Material supplied: Begin
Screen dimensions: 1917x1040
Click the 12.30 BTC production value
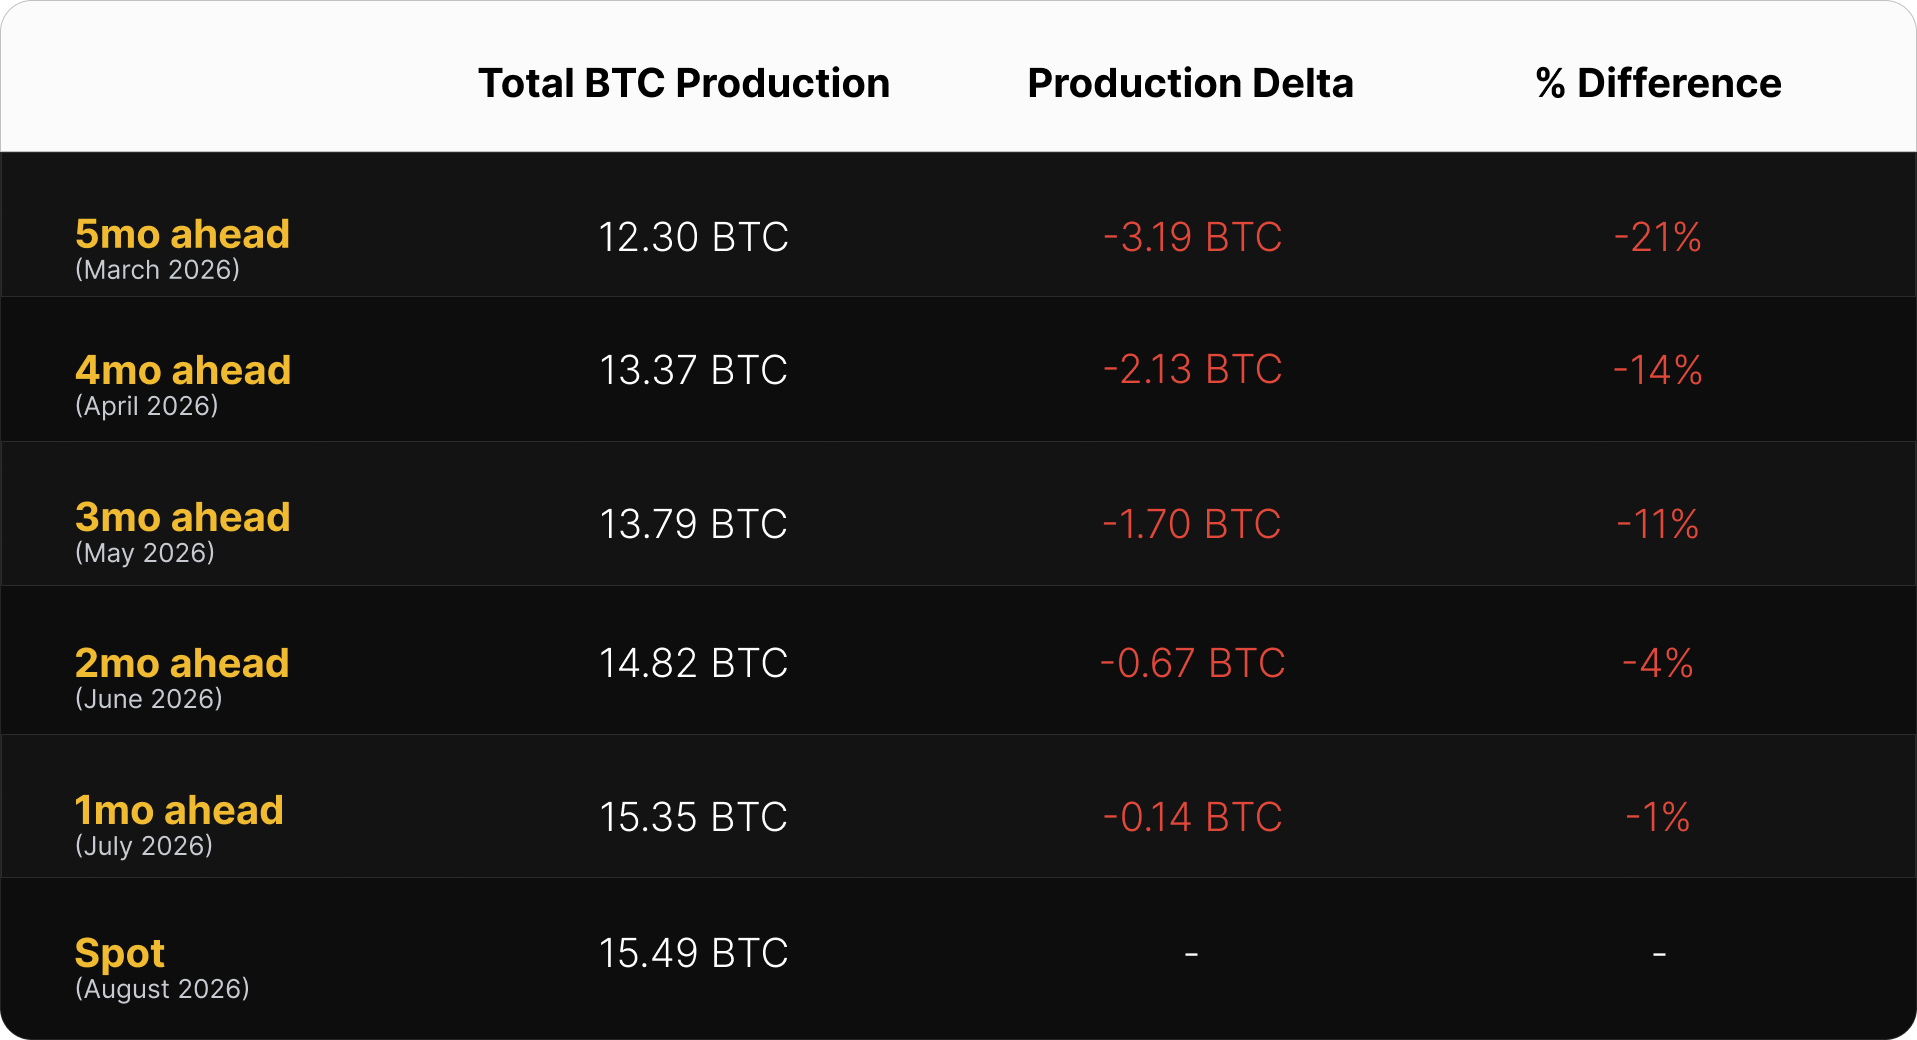[x=693, y=237]
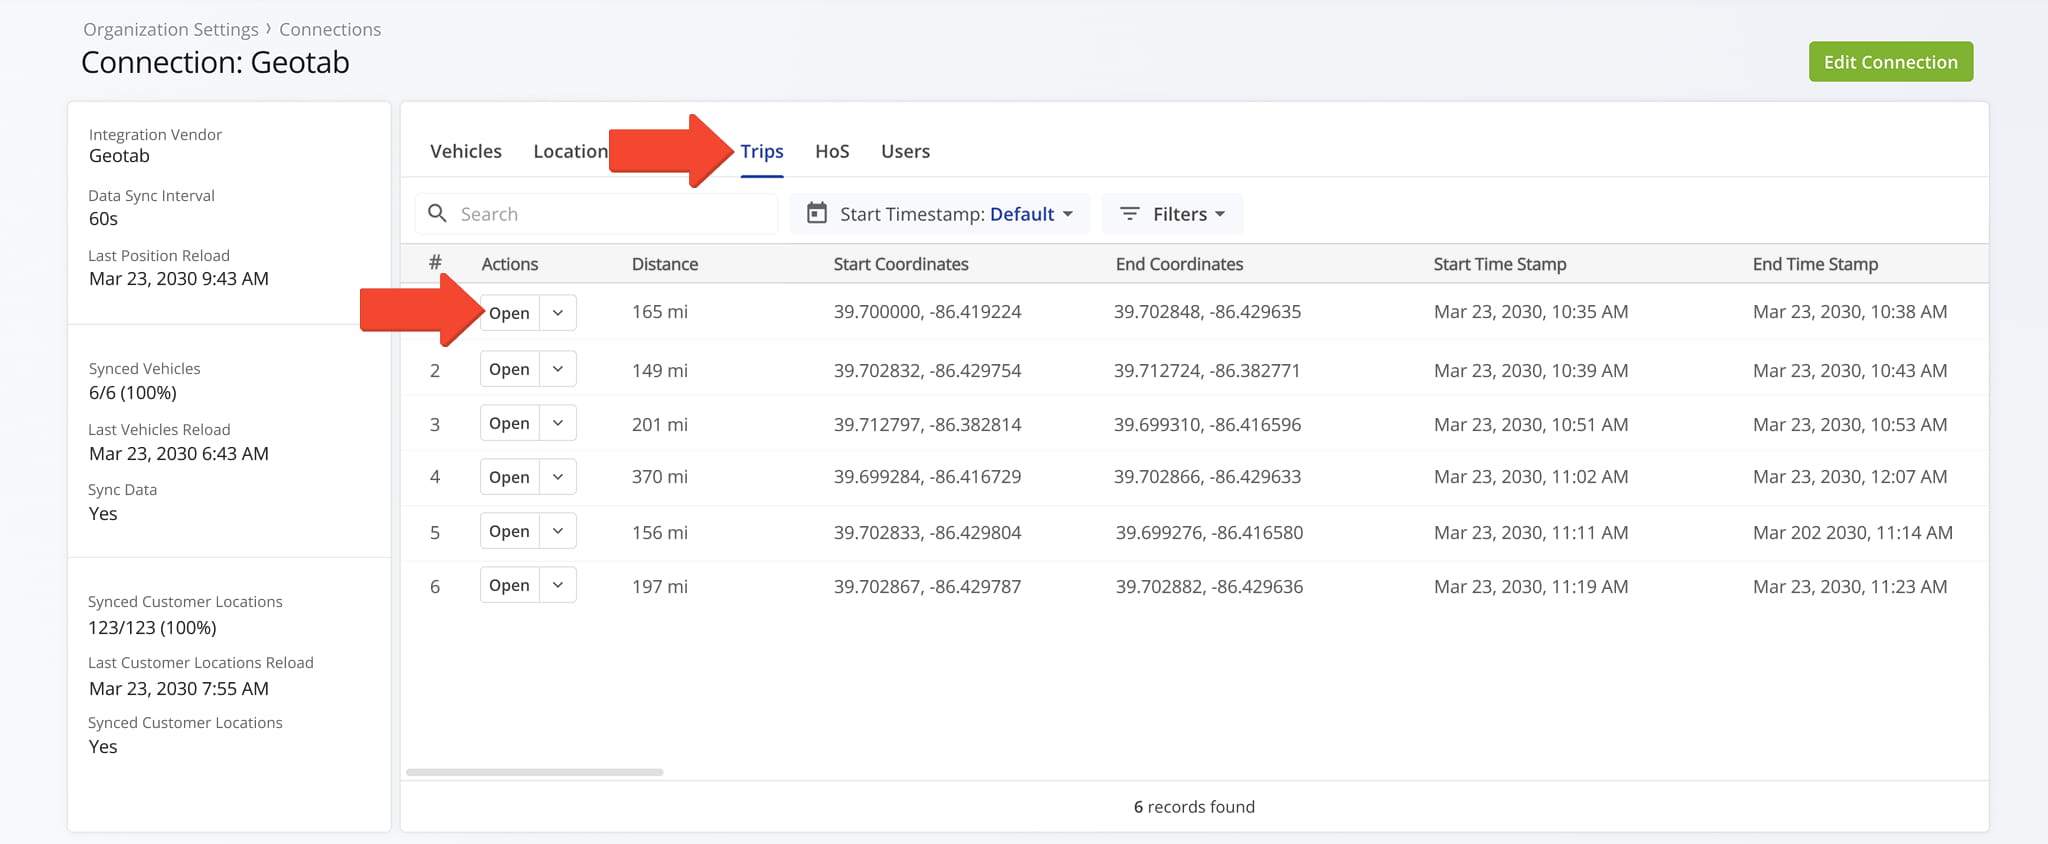Viewport: 2048px width, 844px height.
Task: Select the Trips tab
Action: pyautogui.click(x=762, y=151)
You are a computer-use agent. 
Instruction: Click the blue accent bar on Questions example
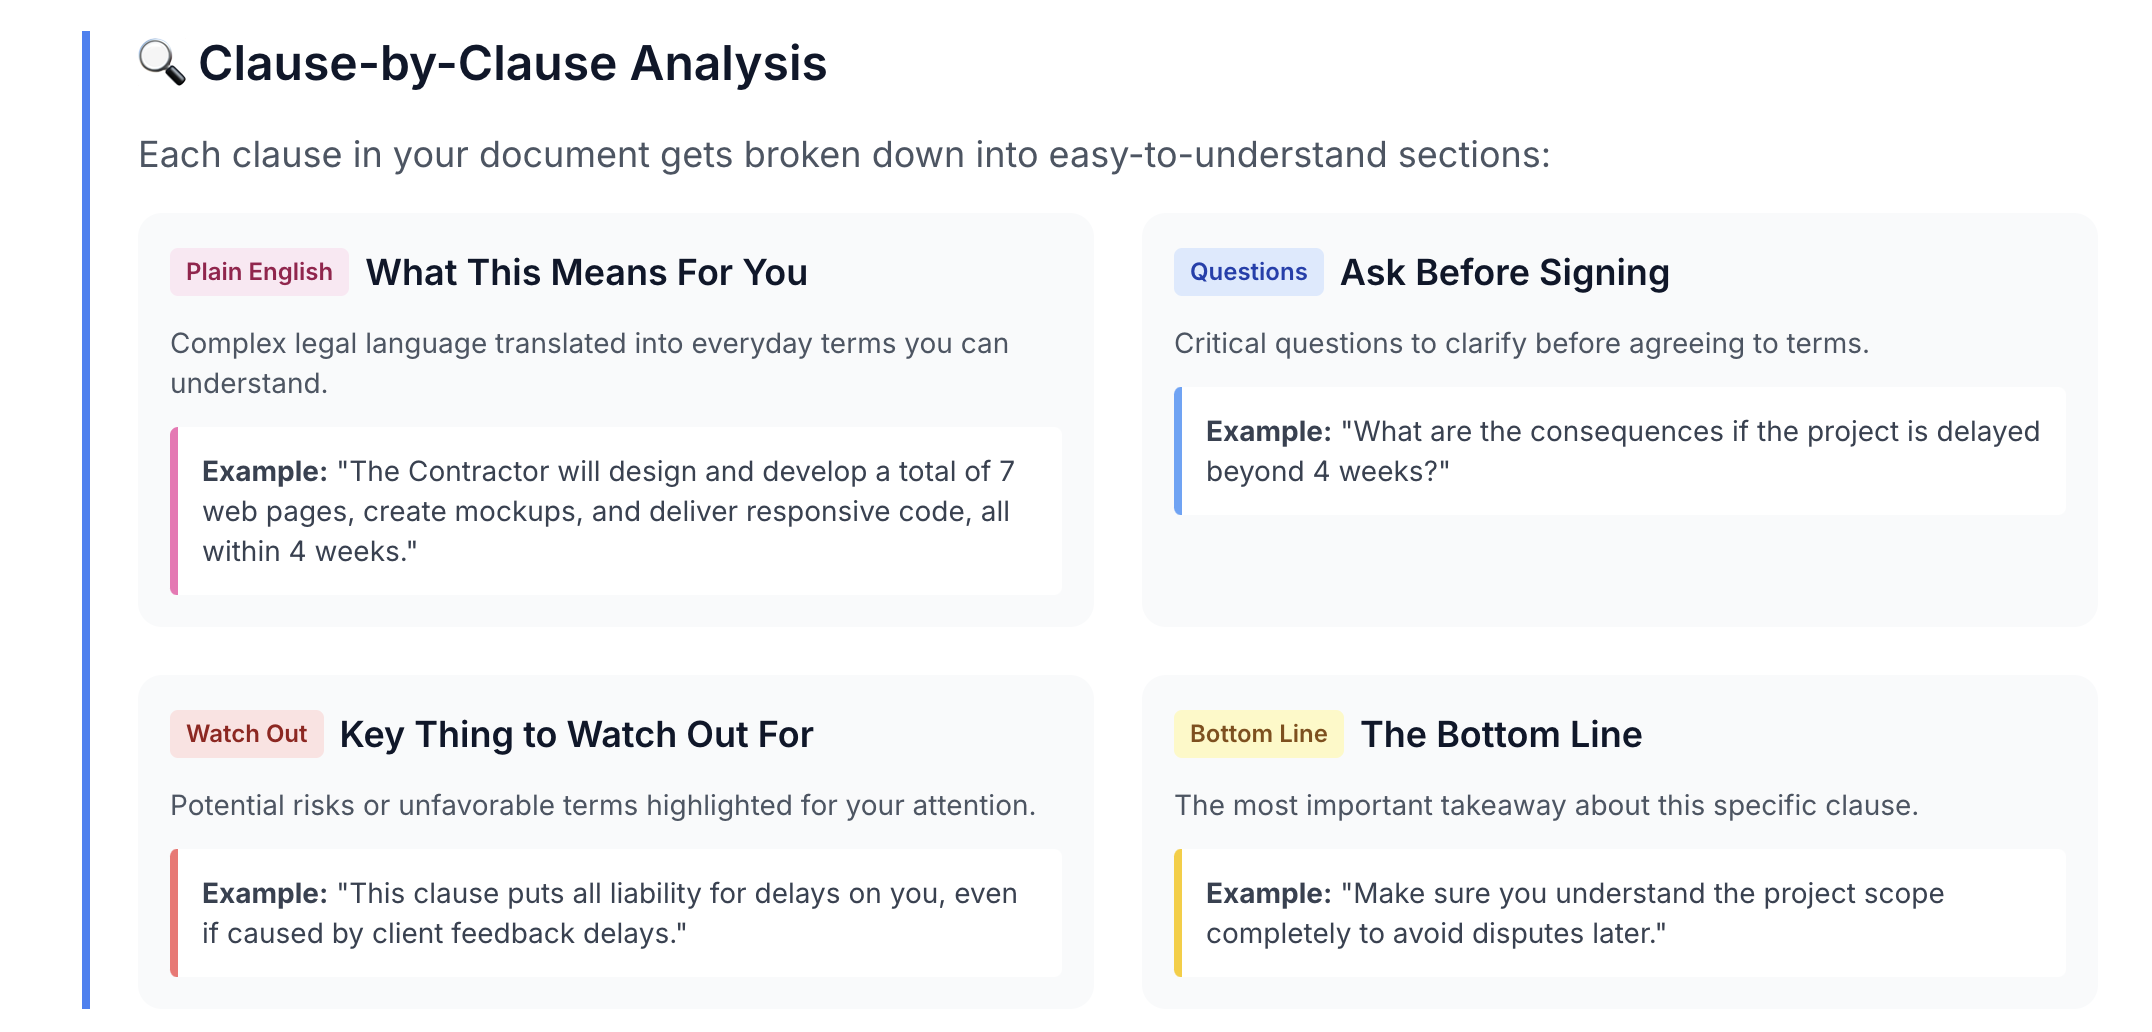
Material supplied: End
* [What you need to do]: With the pictures removed, copy the data above word for word.

* [Solution to this problem]:
Screen dimensions: 1917x1040
Click the 12.30 BTC production value
[x=693, y=237]
Viewport: 2048px width, 844px height.
Task: Select the Trips tab
Action: pyautogui.click(x=762, y=151)
You are a computer-use agent. 
Instruction: Click the blue accent bar on Questions example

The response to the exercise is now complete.